Psychologie20.08.2018

Une erreur de raisonnement à l'origine du créationnisme et du complotisme


C’est devenu un lieu commun d'affirmer que nous vivons dans une ère de "post-vérité", où la méfiance croissante envers l'expertise scientifique et les autorités favorise la prolifération d'idées irrationnelles et anti-scientifiques, notamment sur Internet et les réseaux sociaux. Un besoin urgent de comprendre ce phénomène se fait sentir, afin que les avancées scientifiques ne soient pas noyées dans un océan de "faits alternatifs" de toutes sortes. Dans le but de mieux comprendre ces croyances alternatives, des chercheurs des Universités de Fribourg, Rennes et Paris-Saint-Denis ont identifié un biais cognitif (ou erreur de raisonnement), le biais de téléologie, commun au créationnisme et au complotisme, deux formes de croyances à première vue bien différentes.

On entend fréquemment dire que "rien n'arrive par hasard", que "tout arrive pour une raison", ou que tel événement "devait arriver". Des chercheurs viennent de montrer que cette forme de pensée dite téléologique est liée à deux sortes de croyances qui semblent n'avoir rien en commun: le créationnisme – la croyance que la vie sur terre a été créée dans un but bien précis par un agent surnaturel – et le complotisme – la tendance à expliquer les événements historiques ou contemporains par l'action secrète de groupes d'individus puissants.
Malgré de nombreux arguments en faveur de la théorie de l’évolution qui explique l’apparition du vivant sur Terre, beaucoup de gens croient que Dieu a créé la vie à peu près telle qu’elle est aujourd’hui, avec des espèces déjà différenciées. Le complotisme, quant à lui, envahit désormais internet, après notamment les attentats du 11 septembre 2001 aux Etats-Unis ou ceux ayant touchés la France ces dernières années, en proposant de multiples "explications alternatives" à la "version officielle". Les recherches en psychologie ont montré que la tendance à croire à ces nombreux complots est liée à de nombreux facteurs idéologiques, affectifs, cognitifs, et sociaux.
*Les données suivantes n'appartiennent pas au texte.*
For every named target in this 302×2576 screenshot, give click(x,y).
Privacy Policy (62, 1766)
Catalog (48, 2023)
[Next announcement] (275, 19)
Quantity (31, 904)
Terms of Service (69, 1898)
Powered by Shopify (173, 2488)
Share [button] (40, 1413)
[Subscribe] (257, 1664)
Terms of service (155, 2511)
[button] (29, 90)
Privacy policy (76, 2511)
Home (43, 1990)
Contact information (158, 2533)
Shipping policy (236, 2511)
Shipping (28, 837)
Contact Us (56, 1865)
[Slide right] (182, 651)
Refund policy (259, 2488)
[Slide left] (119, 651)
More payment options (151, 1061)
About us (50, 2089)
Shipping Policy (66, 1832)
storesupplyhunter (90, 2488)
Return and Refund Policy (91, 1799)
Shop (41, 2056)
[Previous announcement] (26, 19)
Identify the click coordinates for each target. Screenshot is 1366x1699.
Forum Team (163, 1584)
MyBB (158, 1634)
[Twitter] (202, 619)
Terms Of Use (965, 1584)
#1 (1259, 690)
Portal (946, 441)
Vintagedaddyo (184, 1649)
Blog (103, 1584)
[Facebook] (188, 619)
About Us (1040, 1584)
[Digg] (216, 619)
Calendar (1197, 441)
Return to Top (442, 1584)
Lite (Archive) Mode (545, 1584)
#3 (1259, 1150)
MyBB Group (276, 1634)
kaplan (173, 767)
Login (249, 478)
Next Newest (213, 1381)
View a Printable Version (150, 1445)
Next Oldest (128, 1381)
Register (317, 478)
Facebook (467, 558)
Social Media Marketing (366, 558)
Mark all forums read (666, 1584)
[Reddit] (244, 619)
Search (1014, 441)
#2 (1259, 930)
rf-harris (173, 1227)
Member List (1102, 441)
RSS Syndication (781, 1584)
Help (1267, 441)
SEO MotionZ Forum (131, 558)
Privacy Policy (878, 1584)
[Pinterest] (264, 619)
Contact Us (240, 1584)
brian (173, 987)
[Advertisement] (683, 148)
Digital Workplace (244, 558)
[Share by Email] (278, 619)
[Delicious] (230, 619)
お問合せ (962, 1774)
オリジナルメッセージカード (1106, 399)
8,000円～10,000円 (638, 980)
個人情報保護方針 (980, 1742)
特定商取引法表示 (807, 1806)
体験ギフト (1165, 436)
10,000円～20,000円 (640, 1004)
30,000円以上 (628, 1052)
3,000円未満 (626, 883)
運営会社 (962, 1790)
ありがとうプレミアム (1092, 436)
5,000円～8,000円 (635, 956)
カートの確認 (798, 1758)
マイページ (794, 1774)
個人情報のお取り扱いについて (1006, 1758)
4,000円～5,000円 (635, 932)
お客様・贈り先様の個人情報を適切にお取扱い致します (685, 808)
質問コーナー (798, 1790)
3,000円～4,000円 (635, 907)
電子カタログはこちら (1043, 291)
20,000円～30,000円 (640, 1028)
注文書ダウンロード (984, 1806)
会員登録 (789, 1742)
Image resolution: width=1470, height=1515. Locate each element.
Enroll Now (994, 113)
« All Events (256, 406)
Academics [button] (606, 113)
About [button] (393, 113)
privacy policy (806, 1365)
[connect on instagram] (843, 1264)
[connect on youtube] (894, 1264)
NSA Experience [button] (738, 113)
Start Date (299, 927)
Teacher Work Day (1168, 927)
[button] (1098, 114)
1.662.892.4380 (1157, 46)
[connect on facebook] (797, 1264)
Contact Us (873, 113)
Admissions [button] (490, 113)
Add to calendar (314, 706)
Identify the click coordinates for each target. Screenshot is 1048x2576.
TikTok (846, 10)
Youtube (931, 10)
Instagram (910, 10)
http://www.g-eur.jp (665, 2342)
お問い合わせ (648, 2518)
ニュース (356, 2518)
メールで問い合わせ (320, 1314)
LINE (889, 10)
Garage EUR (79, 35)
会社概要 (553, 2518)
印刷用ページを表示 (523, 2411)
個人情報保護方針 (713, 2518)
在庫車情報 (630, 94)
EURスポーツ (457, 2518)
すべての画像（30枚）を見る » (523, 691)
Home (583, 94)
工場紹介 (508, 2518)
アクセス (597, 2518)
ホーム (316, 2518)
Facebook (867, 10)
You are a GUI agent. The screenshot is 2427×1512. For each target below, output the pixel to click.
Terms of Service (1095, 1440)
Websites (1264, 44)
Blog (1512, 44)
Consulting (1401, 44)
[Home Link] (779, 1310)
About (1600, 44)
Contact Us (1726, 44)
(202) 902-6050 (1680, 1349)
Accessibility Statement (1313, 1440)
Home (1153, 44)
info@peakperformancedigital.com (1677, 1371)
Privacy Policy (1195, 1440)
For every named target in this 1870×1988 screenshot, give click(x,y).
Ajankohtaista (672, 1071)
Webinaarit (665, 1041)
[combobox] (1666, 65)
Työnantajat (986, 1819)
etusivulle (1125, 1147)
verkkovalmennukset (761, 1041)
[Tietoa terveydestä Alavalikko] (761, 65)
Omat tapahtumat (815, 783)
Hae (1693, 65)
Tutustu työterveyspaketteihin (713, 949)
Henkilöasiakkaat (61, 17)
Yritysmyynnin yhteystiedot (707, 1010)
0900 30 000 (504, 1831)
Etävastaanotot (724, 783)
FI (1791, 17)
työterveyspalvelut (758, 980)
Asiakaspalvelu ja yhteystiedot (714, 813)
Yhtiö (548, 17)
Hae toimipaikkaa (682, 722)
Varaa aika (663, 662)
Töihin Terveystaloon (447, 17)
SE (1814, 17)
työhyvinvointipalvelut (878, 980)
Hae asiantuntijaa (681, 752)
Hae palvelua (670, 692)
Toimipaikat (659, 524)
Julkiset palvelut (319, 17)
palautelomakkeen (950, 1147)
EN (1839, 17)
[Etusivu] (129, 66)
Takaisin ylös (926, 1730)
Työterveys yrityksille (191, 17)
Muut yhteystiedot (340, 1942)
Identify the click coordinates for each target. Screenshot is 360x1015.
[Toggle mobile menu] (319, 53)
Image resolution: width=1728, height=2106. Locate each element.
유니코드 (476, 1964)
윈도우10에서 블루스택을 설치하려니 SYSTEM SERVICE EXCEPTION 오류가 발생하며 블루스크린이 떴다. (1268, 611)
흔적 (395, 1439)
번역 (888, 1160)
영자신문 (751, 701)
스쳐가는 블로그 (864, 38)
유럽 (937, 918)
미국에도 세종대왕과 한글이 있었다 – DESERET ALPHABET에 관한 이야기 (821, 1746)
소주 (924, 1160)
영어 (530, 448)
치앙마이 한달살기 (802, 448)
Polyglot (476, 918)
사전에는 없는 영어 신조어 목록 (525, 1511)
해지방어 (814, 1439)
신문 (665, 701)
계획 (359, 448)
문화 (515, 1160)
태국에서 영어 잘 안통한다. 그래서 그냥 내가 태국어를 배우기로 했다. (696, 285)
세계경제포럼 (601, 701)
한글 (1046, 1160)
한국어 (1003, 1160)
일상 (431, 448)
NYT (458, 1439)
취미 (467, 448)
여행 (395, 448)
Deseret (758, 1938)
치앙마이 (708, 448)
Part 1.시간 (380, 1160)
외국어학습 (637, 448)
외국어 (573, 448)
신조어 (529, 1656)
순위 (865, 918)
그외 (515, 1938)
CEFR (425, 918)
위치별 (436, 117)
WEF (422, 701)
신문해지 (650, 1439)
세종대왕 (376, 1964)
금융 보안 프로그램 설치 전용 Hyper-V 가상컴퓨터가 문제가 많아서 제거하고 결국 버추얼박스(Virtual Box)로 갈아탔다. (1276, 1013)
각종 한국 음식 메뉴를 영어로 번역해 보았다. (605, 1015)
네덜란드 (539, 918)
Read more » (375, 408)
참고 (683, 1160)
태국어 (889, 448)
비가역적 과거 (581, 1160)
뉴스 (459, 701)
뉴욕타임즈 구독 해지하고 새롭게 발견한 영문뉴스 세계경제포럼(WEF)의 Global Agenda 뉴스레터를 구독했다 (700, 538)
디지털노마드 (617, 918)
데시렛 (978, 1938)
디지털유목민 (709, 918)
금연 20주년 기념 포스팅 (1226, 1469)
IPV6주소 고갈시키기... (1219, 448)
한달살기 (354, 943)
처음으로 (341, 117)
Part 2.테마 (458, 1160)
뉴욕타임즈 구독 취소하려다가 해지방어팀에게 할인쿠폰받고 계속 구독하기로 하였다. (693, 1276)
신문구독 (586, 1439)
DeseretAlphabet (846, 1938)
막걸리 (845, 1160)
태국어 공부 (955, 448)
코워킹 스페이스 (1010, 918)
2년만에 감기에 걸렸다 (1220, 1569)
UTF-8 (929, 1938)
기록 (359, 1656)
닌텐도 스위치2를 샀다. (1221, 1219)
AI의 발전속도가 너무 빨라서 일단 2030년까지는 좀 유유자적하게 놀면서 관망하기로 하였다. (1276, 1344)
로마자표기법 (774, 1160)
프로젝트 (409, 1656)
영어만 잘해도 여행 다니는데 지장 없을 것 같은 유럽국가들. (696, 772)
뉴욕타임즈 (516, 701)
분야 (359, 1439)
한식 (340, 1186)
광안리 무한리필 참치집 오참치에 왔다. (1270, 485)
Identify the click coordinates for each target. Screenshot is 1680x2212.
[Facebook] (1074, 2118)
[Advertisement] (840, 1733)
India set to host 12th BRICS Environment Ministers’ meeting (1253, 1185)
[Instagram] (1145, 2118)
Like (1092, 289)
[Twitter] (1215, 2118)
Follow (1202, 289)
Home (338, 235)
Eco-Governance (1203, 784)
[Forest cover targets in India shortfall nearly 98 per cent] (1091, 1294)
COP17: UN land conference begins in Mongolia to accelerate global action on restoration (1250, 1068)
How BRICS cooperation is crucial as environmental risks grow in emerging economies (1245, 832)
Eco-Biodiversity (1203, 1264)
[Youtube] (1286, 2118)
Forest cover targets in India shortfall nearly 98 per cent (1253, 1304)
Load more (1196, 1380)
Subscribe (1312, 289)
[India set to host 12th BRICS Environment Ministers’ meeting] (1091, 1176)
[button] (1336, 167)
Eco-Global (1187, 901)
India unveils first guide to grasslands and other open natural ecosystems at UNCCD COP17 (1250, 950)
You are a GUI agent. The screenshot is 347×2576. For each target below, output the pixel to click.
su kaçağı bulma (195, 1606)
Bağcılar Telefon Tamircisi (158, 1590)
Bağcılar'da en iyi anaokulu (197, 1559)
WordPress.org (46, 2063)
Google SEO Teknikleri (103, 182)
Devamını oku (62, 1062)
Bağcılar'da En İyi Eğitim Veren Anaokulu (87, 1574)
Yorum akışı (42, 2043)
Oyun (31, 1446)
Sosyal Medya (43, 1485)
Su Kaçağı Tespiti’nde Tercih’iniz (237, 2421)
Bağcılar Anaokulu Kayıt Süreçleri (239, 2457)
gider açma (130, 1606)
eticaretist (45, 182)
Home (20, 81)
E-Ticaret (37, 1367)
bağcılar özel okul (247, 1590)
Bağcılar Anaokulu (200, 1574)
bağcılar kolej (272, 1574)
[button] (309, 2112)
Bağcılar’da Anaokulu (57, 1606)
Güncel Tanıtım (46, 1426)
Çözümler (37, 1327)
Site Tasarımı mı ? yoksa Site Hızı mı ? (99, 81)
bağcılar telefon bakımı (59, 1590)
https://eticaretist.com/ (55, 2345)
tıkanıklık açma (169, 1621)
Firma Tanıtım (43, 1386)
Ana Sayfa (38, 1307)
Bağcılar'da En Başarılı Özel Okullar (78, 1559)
Tout arrive pour une raison
Le lien entre ces deux formes de "post-vérité" vient d’être investigué pour la première fois dans cette étude, menée conjointement en Suisse et en France. Les créationnistes rejettent la théorie de l'évolution parce que, selon eux, celle-ci affirmerait que la vie s'est développée par hasard sur Terre. L'existence d'un Dieu créateur donne du sens et un but dans l'existence et le récit créationniste permet de donner à l’homme une place à part dans le monde animal. De la même manière, les complotistes interprètent des phénomènes complexes tels que des assassinats ou des attentats terroristes comme le fruit d'un complot ourdi dans l'ombre par un groupe de personnes puissantes et malveillantes, en lieu et place du hasard ou de la version officielle, souvent plus simple. Ainsi, créationnistes et complotistes imaginent l'existence d'intentions toutes-puissantes derrière les choses, de buts cachés expliquant le déroulement des événements. De plus, les deux rejettent les autorités épistémiques telles que la science ou les experts, et politiques, comme les gouvernements ou les médias "officiels".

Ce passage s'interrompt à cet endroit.